The term "whip" is a more common term that includes both riding crops as well as longer types of horse whips used for both riding and ground work. A whip is a little slower than a crop, mostly due to having slightly greater length and flexibility.

In equestrianism

Crops are principally designed to back up the natural aids (leg, seat and voice) of a rider,[1] but may also be used as a reprimand by more experienced riders,[2] for example to discipline a horse for refusing a jump[1] or other types of disobedience. However, care must be taken not to desensitize the animal to the stimulus.[2]
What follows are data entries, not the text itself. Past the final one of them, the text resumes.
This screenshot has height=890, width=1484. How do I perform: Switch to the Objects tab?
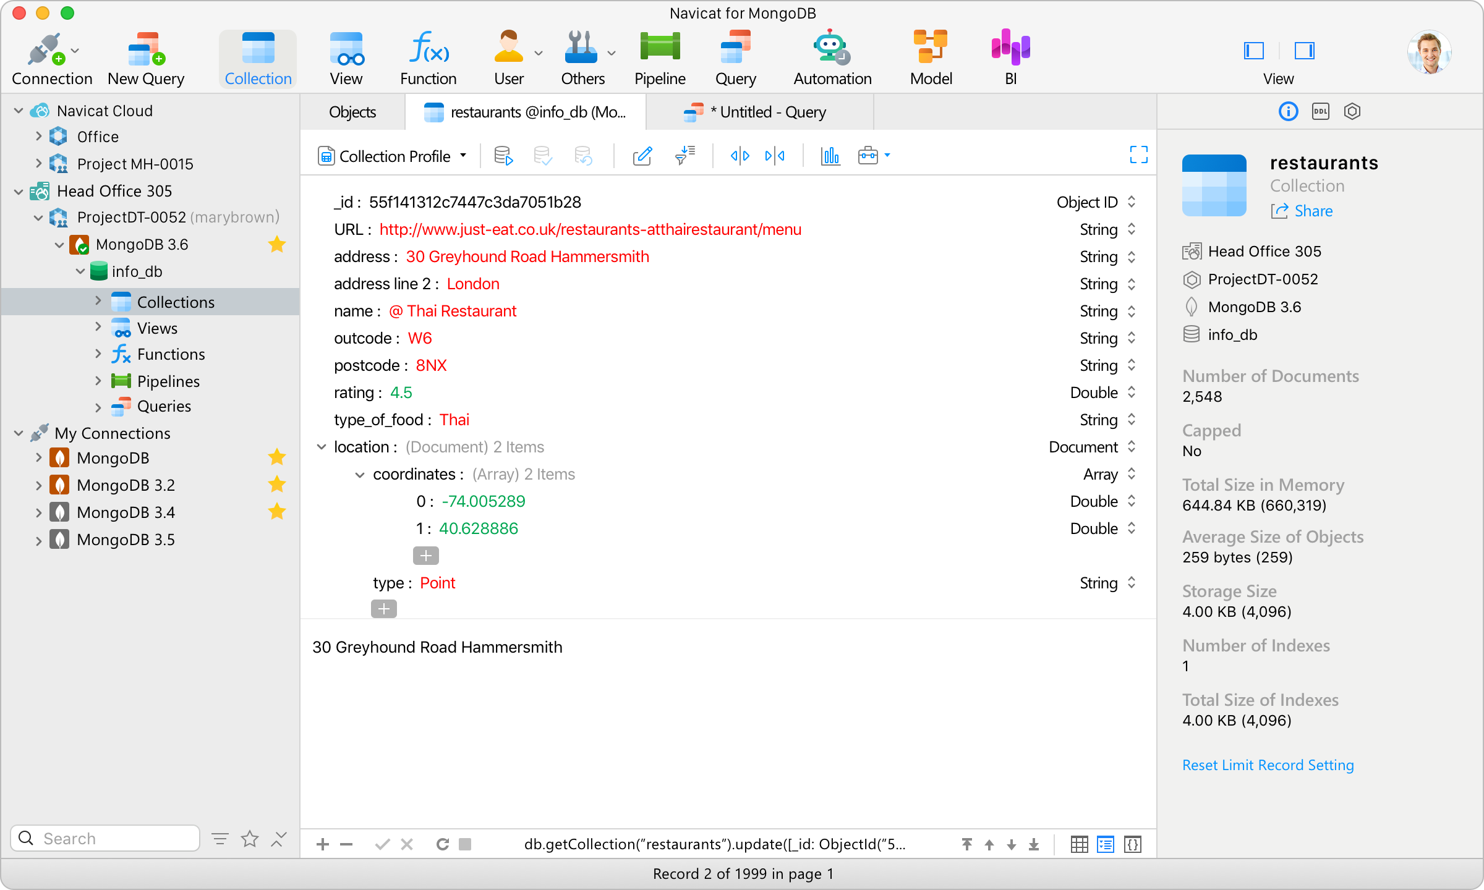(352, 112)
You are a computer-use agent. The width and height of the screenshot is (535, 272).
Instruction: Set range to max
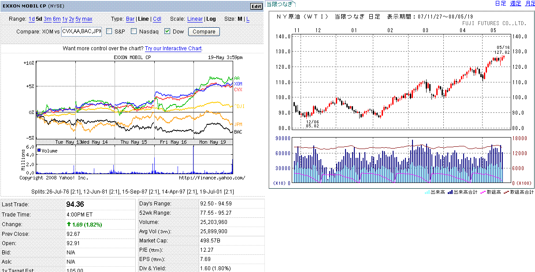87,19
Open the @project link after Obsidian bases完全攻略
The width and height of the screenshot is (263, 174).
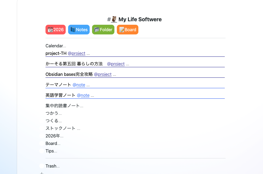pos(103,74)
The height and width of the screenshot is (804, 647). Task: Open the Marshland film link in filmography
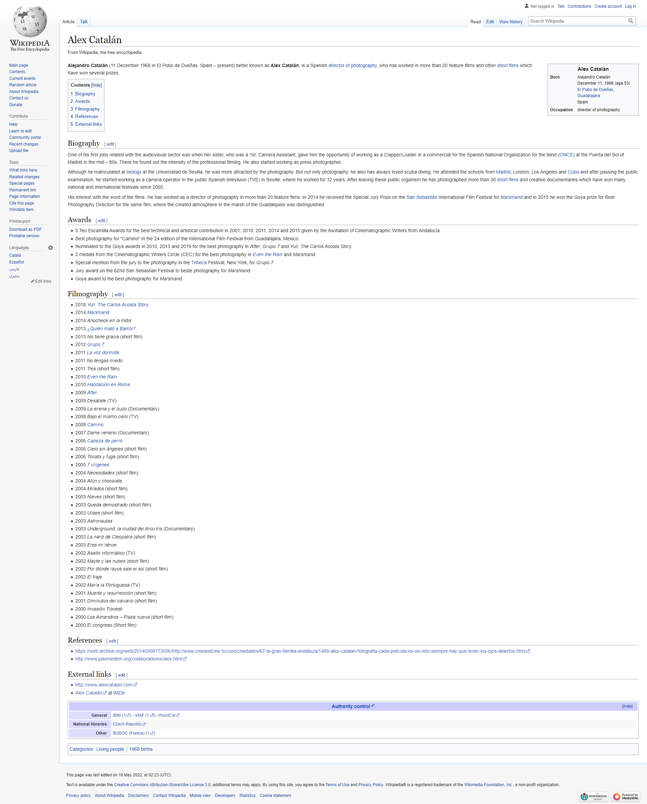98,313
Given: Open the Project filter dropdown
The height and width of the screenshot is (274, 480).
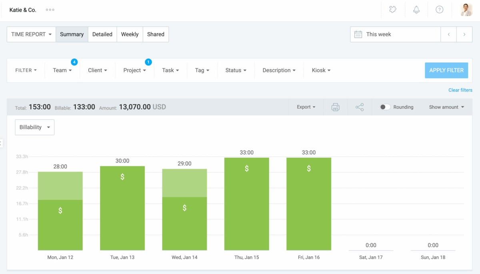Looking at the screenshot, I should [x=134, y=70].
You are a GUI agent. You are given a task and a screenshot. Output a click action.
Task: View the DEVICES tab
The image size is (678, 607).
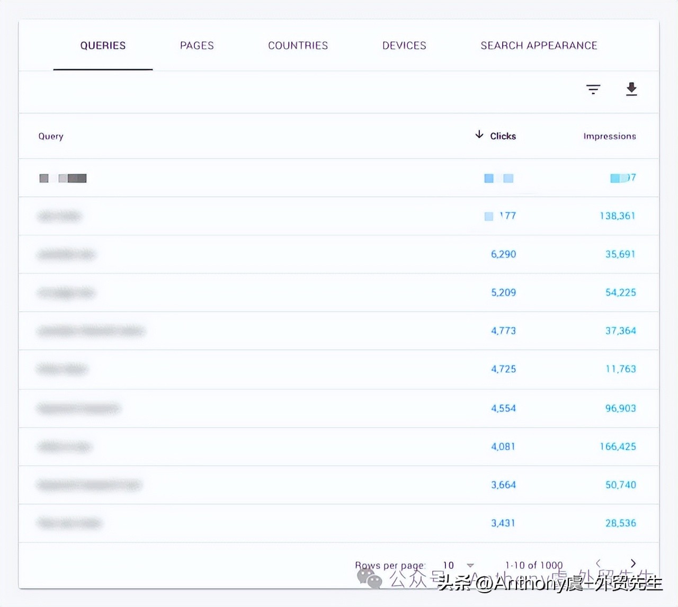tap(404, 46)
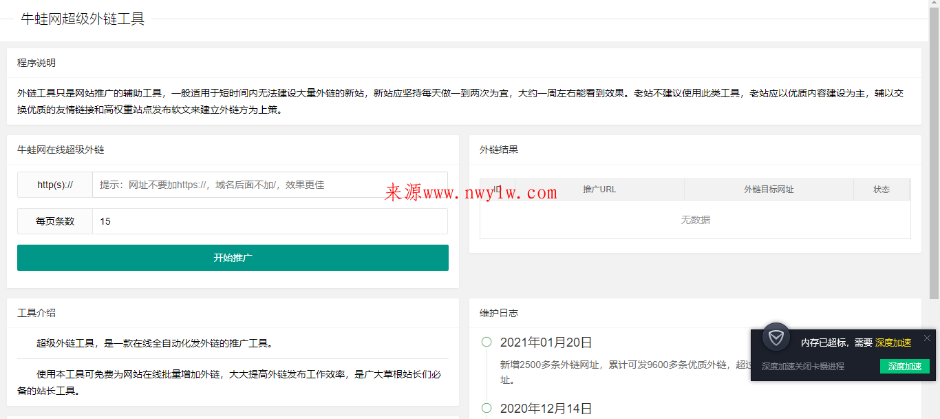Click the green circle beside 2020年12月14日
This screenshot has height=419, width=940.
pyautogui.click(x=487, y=408)
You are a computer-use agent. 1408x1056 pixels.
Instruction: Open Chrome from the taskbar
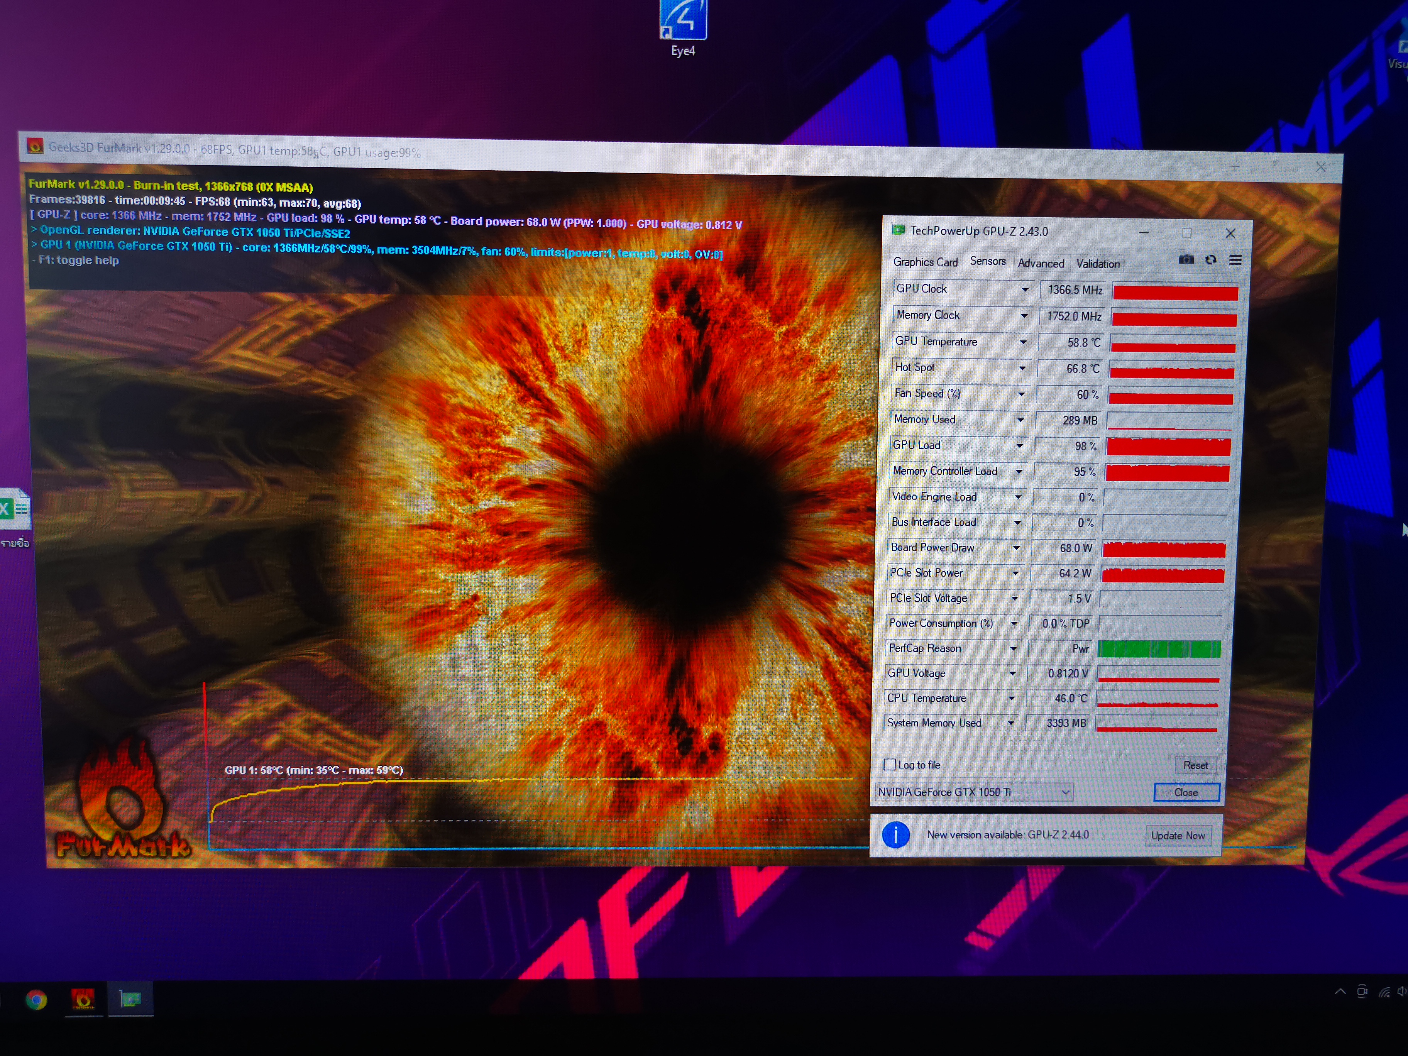(36, 1000)
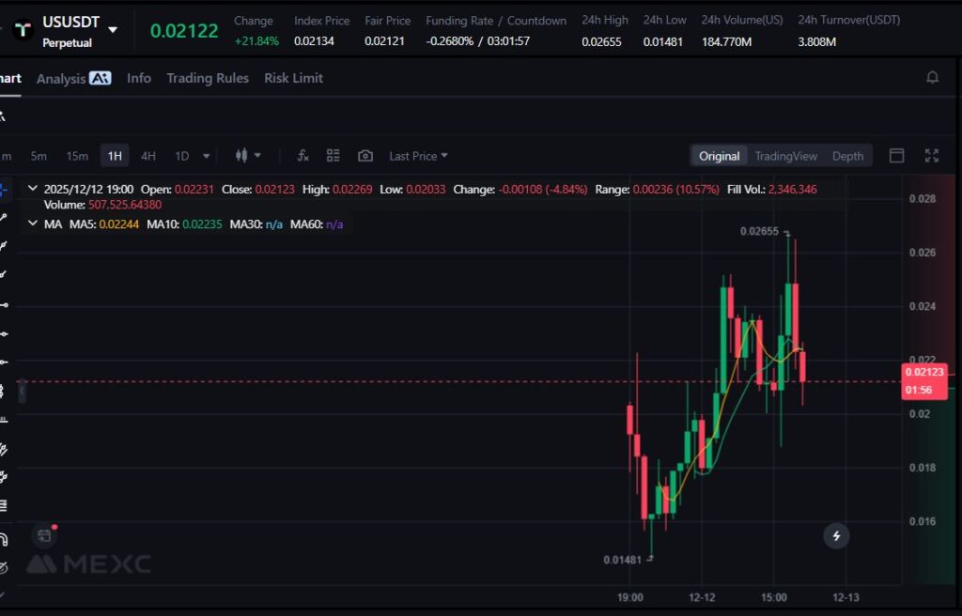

The difference between a crop and a whip. The top implement is a dressage whip, the bottom is a hunt seat riding crop.

Other uses

Crops can be carried as a weapon. In the Sherlock Holmes series of novels and short stories, Holmes is occasionally said to carry one as his favourite weapon (e.g., "The Adventure of the Six Napoleons"). Specifically, it is a loaded hunting crop. Such crops were sold at one time. Loading refers to the practice of filling the shaft and head with a heavy metal (e.g., steel, lead) to provide some heft.[3]

Crops may sometimes be employed by sado-masochistic tops as an implement to "tame" their sexual partner. Art deco sculptor Bruno Zach produced perhaps his best known sculpture—called "The Riding Crop" (c. 1925)—which features a scantily clad dominatrix wielding a crop.[4]